A truly Janus-headed work. If I leaf from one page to the middle of the book, I find myself in Gabriele's “reading room”. If I turn the book 180 degrees, Georges treats me to “alphabet salad”.

The “alphabet salad” by Georges comes across as modest, you shouldn't be blinded by it: It's about vitamin-rich food, vitamin B like “basho” and empathy for fellow creatures.

the blackbird bathes
in the babbling village fountain
I would like to do the same for her (p. 5)

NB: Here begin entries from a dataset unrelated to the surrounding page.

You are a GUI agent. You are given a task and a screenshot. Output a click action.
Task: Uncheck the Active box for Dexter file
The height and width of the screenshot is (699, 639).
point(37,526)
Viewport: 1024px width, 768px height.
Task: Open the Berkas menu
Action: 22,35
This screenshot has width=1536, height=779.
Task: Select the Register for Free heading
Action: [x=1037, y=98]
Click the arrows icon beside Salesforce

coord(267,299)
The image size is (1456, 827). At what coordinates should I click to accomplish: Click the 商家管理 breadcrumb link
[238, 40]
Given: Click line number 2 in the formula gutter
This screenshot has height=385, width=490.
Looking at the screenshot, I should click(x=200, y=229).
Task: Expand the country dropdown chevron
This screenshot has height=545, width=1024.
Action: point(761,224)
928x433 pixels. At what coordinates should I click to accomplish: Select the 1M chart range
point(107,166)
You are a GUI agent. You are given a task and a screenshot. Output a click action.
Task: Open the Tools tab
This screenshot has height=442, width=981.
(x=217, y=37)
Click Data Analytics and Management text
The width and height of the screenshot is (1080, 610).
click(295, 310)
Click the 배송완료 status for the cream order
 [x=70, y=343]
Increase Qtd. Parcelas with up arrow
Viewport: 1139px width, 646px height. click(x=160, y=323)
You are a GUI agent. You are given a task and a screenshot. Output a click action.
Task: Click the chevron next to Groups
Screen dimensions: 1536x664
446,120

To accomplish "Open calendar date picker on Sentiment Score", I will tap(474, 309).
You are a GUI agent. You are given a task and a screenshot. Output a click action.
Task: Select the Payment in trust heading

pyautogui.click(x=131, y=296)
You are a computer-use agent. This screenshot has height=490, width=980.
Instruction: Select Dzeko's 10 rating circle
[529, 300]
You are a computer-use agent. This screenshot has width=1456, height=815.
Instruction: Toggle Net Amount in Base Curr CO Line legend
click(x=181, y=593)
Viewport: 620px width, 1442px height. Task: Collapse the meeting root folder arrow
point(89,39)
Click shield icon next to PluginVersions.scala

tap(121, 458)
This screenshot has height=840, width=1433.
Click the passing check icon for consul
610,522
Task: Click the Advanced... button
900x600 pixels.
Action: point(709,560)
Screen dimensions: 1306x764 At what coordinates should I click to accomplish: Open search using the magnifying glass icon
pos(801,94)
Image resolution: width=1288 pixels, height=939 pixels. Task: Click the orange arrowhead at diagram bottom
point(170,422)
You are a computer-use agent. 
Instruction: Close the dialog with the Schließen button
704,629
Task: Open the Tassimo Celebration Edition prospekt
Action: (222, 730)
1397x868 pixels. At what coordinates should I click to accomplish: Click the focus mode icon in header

He doesn't have to be mentioned - the "worried" loser - and yet he has our full sympathy:

Tug of war in the grass
and again the blackbird flies
as the winner from the pitch (p. 11)

Günter Kunert writes in one of his poems about flying fish that are thrown away because of the lack of singing. On the same level as this, Georges writes:

disappointed customers
the magic carpet
without navigation system (p. 12)

Showing love sometimes has the enemy time:

Now that you're gone
the roses are in full bloom
want to show you (p. 17)
As long as nature outlives human testimonies, there is cautious consolation:

the dog roses
on the disused railroad track
blooming like every year (p. 20)

Georges Hartmann's haiku always seem strongest to me where they show abandonment, evoke the melancholy of the ephemeral:

After the end of the season
played on the mini golf course
all alone the wind (p. 5)

The little cardboard sign
at the door to the ice cream parlor
shimmers in the autumn light (p. 18)

Dancing snowflakes
but the sledge in the cellar
only knows the dust (p. 21)

To describe the haiku poet Georges Hartmann, this aspect is only "half the battle". There is another side of downright Taoist equanimity:

In the glow of the sun
the dog bothers at the front door
not on the cat (p. 10)

The fog may be a reality; it is not impenetrable:

In the thick fog
I hear the bright laughter
playing children (p. 17)

Not a handicap that cannot be made into something - even in winter:

It's snowing again outside
he reads the signatures
on the leg cast (p. 21)

It doesn't have to be the escape from the rain that leads me into the “reading room” - even if the eponymous Haiga on page 2 suggests this possibility. There is always a lot to discover - from the simple and profound snapshot:

Barrel organ game
deep in our pockets
the hands (p. 11)

to unreserved introspection:

the desire for an old stitch
to scratch (p. 14)

The "gray suburb" almost forces the misreading of "gray prehistoric times", where the narrowness of the past seems spatialized and downright disturbingly present:

gray suburb
the sin
new shoes (p. 14)

"Old pond" is more than just a throwback to basho; a famous fairy tale by the Brothers Grimm also gets a second chance:

old pond ...
I throw again
the golden ball (p. 12)

The Zen root of haiku poetry, MU as "awakening to the fact" reminds me:

the canvas is purring
together (p. 11)

Apparent embarrassment, apparent failure turns out to be a gift of success:

chew on the brush
trying to paint silence
remains snow (p. 13)

Mastery is especially to be awarded to the Haibun. “Eau de Cologne” is not about perfume, but about high-proof drinks and their potential danger. In the midst of sayings that play down, lull, and trivialize, two coasters on half-full glasses become an act of confession, which - the final haiku suggests - is easier to do in pairs:

Rhine terraces
against the current
two fish (p. 19)

For me, "Lent" (p. 7) is already - and not just because of the reminiscence of Camus - THE haibun of the corona pandemic.